Monday, April 18, 2011
O is for Objective
objective, being the object of perception or thought; belonging to the object of thought rather than to the thinking subject. Adjective.
(As opposed to the noun objective -- goal, target).
Two my favorite short story authors are Ernest Hemingway and Raymond Carver. Both used a sparse and minimalistic style. They shared only details that were relevant to the story. Neither painted a picture with his words; rather, they gave me, the reader, an outline and let me fill in the rest. I liked that they didn't tell me what to think about the characters and their situations. I had to construct my own meaning and understanding.
Early in college, when I started writing fiction, I tried to emulate their style. I pretended I was a fly on a wall capturing events as they unfolded.
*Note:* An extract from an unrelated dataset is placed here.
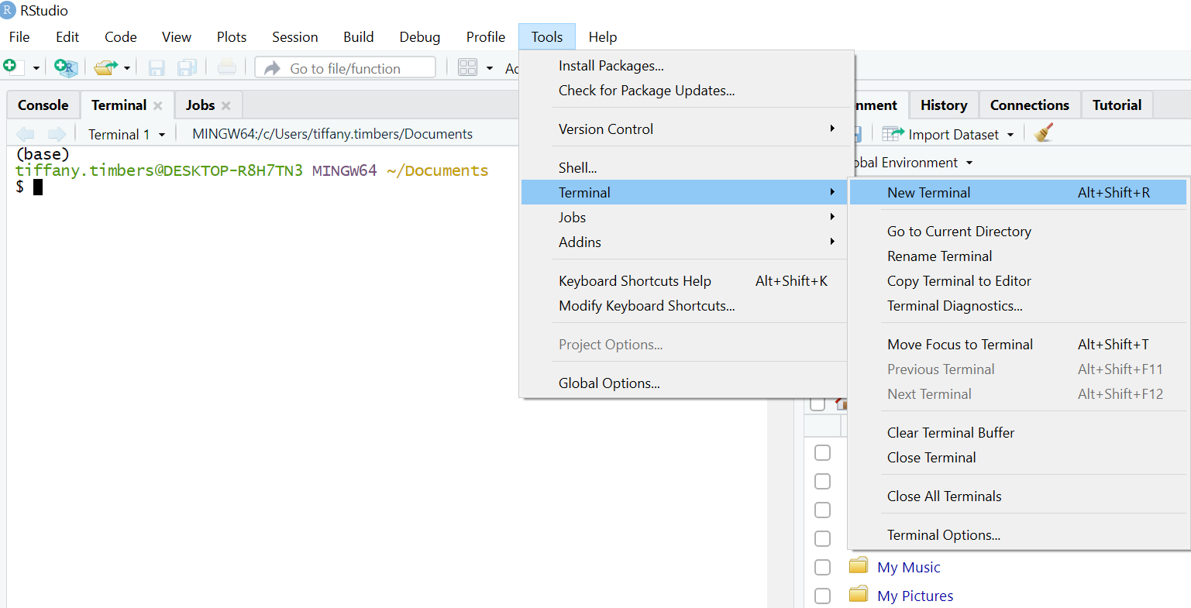Toggle the select-all checkbox in Files header
Screen dimensions: 1191x608
pyautogui.click(x=817, y=404)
I could describe what people said, what motions people made, and what color the room was, but I couldn't describe what someone was thinking. I tried to be as objective as possible--besides, who was I to tell a reader what to think?
I hope that this tactic helped me develop as a writer--by limiting myself to what can be observed, objectively, I had to think about the actions that moved my characters and story along.
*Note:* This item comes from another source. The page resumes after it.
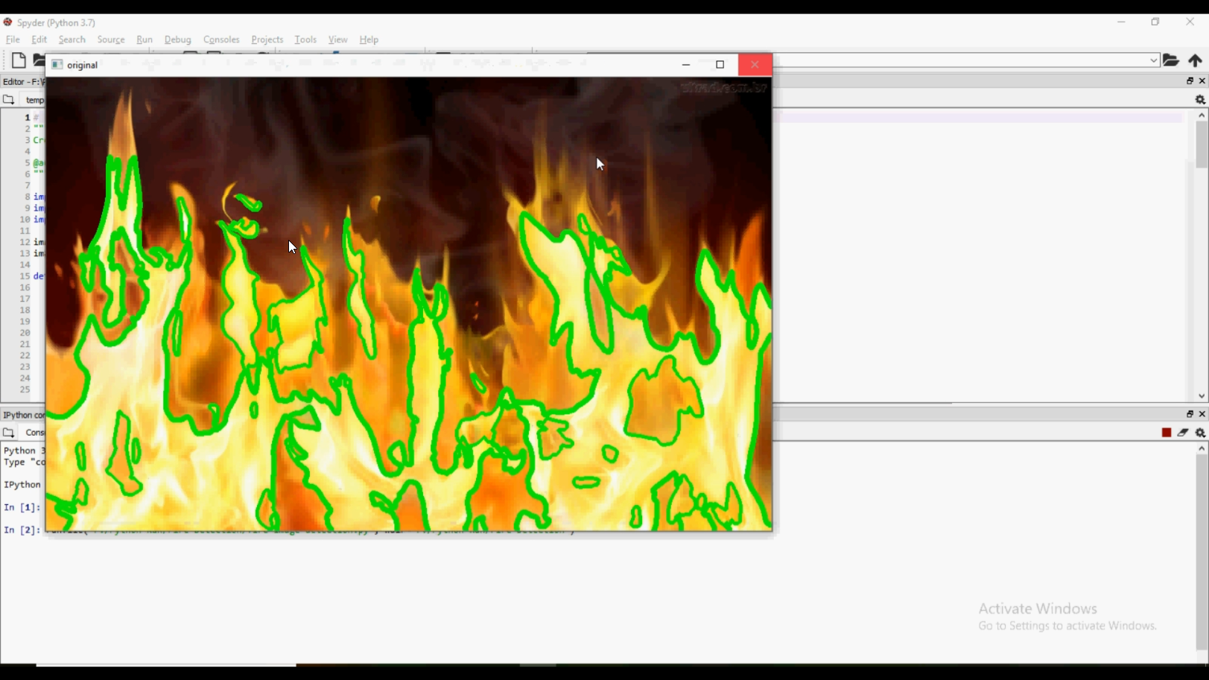Create a new file with the toolbar icon
The height and width of the screenshot is (680, 1209).
19,60
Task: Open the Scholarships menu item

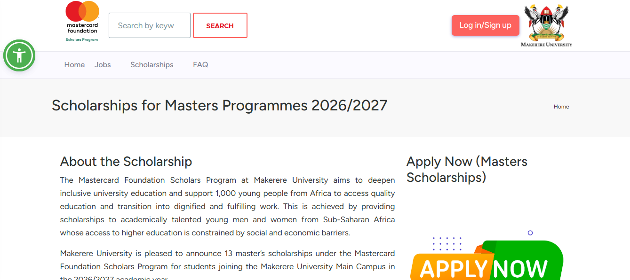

But it's so much more fun--both as a writer and as a reader--to go inside a character's head. As I've grown more confident, I've let the narrator carry more of the load. By using third-person point-of-view, I can stay somewhat detached; but by allowing that narrator to be limited omniscient, I can go into the main character's head. I want to understand what she is thinking about and how she is processing that information. I want to be right there with her as she faces and (hopefully) overcomes challenges. Subjectivity is much more colorful than objectivity.